MSNZ acknowledges that Pharmac’s PTAC committee will be reviewing the access criteria for all MS treatments at its November meeting this year. It says it welcomes this review and hope it results in more patients being given access to treatments earlier and staying on them longer.

Motueka grandmother Lesley Jackson was diagnosed with Relapsing Remitting Multiple Sclerosis (RRMS) seven years ago, aged 52. The businesswoman was, at the time, running her own vineyard.

“I struggled for the first two years, suffered some nasty falls and gradually started to get worse” says Lesley. “Suddenly your business is gone, your income is gone. From being an independent earner I’m now financially reliant on my husband”.

At initial diagnosis Lesley was assessed as being 2 points on the internationally recognised Expanded Disability Status Scale (EDSS), which Pharmac uses to determine access to treatment. She therefore qualified for drug treatment under Pharmac’s MS Special Authority Criteria. She’s been on five different drugs for her MS over the ensuing years. “You hold onto hope they’re working for you but then have to face the truth that your MS is getting worse and they aren’t helping any more” she says. “Suddenly, easy tasks become tough and pain and fatigue grips you”.

A GP visit three years ago to get another supply of the last drug she was prescribed, delivered the worst news yet. “My MS nurse said they could no longer give it to me because my RRMS had now deteriorated to Secondary Progressive MS. She told me that this meant I was no longer eligible for any MS drugs as none would help me. When I asked if I might be a candidate for the up and coming release of Ocrelizumab she told me I’d be ruled out, not just for having Secondary Progressive MS, but for also being over 55”.

While pleased for the cohort of MS patients who will now get Pharmac-funded access to Ocrelizumab, Lesley is devastated not just for herself, but for the hundreds of other patients denied free access under Pharmac’s strict MS Special Authority Criteria scheme.

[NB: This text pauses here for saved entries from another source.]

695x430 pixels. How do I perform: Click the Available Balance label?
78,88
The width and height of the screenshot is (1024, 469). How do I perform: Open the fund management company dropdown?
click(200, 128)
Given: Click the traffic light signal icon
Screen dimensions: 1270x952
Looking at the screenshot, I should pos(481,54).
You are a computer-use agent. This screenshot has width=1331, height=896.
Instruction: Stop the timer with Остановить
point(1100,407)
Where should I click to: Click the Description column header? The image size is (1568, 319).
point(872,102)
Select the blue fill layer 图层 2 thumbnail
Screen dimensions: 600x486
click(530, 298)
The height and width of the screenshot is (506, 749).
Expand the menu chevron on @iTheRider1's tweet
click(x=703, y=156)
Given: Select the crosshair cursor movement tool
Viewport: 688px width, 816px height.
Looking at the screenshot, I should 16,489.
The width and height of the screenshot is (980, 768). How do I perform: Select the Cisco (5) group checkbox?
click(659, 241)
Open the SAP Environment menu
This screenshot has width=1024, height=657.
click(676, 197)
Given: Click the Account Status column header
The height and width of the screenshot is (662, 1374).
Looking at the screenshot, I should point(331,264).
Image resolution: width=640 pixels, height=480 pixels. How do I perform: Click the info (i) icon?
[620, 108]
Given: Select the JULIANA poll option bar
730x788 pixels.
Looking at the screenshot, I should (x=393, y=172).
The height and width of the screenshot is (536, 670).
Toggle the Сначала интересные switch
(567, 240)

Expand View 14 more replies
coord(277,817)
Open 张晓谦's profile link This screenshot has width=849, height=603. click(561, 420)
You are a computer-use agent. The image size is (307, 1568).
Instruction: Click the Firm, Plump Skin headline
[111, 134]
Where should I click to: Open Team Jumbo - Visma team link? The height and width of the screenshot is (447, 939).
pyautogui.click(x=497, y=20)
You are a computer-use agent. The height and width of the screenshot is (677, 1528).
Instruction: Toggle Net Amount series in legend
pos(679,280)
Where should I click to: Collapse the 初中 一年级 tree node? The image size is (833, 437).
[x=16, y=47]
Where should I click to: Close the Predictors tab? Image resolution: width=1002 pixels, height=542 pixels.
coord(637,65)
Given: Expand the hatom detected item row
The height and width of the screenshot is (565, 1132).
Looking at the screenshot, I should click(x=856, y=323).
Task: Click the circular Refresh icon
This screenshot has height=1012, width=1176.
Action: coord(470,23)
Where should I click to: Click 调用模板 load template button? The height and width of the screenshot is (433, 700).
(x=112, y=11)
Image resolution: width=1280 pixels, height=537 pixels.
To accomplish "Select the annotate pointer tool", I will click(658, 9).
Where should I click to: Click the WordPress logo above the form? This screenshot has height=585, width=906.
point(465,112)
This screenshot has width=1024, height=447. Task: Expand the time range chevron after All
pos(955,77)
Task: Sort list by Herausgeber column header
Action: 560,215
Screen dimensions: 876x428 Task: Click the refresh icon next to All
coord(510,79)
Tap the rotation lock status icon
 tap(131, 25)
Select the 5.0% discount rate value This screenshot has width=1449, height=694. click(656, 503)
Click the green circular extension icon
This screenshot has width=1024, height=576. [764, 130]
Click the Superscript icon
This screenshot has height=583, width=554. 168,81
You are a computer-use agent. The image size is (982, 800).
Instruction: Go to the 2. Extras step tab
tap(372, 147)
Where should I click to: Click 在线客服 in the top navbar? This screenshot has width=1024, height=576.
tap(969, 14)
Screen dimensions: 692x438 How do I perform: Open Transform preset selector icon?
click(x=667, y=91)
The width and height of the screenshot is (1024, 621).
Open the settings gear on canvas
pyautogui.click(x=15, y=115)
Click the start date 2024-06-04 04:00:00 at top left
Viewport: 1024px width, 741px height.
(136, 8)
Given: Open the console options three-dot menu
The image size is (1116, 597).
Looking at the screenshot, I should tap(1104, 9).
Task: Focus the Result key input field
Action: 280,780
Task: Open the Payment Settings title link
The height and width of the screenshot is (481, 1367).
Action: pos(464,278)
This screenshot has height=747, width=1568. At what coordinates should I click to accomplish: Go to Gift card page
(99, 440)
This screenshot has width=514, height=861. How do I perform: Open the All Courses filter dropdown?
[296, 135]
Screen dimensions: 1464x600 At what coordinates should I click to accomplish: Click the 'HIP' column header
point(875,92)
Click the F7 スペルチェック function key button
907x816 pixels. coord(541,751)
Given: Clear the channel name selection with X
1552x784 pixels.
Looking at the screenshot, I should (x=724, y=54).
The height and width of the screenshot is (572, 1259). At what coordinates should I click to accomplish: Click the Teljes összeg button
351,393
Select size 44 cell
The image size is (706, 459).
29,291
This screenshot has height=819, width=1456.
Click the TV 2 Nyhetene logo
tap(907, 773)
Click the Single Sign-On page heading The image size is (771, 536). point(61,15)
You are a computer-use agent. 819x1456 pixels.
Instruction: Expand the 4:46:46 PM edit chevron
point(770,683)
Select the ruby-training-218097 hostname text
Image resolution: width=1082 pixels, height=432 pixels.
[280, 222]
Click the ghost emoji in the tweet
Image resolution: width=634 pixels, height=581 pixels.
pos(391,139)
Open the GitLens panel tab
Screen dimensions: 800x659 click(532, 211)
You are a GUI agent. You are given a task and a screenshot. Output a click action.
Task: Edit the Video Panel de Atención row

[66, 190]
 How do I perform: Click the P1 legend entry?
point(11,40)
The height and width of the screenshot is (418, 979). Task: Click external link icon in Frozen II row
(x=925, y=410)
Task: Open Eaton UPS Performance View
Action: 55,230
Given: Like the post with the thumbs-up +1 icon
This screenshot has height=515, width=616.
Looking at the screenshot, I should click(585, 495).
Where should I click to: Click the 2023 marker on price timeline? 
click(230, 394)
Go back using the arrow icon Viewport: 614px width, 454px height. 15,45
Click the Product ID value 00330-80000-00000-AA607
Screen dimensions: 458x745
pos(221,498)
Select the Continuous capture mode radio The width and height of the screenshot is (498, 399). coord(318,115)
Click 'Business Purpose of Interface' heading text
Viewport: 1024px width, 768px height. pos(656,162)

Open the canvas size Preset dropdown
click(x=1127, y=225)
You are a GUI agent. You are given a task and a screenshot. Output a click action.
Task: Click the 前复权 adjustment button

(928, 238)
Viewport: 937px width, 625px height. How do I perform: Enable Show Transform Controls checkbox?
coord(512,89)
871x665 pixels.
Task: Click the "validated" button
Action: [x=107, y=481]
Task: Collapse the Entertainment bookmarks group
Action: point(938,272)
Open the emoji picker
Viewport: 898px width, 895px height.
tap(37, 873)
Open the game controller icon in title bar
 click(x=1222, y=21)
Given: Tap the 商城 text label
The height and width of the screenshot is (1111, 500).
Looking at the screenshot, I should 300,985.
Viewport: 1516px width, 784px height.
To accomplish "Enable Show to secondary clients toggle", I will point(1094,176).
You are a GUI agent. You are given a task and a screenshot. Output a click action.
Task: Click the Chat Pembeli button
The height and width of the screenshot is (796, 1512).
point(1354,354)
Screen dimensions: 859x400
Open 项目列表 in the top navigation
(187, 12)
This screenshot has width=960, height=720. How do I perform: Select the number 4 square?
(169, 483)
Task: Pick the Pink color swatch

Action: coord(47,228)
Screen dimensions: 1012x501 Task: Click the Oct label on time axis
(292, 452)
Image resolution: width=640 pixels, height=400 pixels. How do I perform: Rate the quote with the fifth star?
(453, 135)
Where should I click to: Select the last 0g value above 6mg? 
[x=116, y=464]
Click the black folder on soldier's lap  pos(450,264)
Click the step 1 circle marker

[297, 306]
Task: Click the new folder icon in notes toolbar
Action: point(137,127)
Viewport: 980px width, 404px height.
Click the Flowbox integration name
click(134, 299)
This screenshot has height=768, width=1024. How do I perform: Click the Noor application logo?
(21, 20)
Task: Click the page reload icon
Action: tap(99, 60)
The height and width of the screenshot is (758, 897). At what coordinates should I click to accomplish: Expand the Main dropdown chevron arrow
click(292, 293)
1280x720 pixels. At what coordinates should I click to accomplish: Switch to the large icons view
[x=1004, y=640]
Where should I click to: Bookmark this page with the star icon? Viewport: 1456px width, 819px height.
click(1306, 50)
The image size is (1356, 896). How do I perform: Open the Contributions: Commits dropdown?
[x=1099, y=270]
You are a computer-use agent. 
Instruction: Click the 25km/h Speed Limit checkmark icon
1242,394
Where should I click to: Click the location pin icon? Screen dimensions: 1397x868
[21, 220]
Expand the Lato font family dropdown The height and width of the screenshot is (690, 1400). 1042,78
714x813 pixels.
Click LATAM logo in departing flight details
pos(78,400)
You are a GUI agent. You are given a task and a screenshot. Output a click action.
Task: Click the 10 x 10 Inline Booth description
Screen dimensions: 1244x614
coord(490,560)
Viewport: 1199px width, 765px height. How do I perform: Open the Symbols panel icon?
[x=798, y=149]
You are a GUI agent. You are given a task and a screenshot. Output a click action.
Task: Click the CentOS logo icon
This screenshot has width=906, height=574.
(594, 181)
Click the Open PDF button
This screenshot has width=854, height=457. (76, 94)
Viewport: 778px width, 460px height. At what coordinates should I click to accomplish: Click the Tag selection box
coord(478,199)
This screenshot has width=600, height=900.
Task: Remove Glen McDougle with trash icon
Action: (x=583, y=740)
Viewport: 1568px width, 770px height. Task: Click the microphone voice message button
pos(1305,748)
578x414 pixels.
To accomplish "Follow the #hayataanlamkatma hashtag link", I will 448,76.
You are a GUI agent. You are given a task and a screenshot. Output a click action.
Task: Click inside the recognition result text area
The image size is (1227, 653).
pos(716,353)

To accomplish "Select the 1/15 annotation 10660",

“Pharmac’s out-dated rules mean hundreds like me, many much younger, are being denied a life – a life from a drug being offered to thousands of patients like us with MS in nearly all other OECD countries”.

At $24,085 per year, Lesley says Ocrelizumab is just too expensive for most. “We can’t afford it and I feel like I’ve just been thrown on the scrapheap” she says. “I do understand Pharmac can’t fund every single drug out there. However, Ocrelizumab has been well-proven in major international trials to hold back MS progression”.

Lesley, who now relies on a mobility aid to get around the house, also takes issue with what she calls the “Pharmac walk of shame” – the 500 metre unaided walking test all MS patients are forced to pass at regular intervals to continue getting drug treatment. She says anxiety is a known trigger for MS “flares” and the ordeal sets many up to fail. “I vomited the last time I lined up for the walk and was unable to even start it” says Lesley. “I’ve seen grown men cry having to face it. Nowhere else in the OECD is anyone made to sit this test - it’s inhumane”.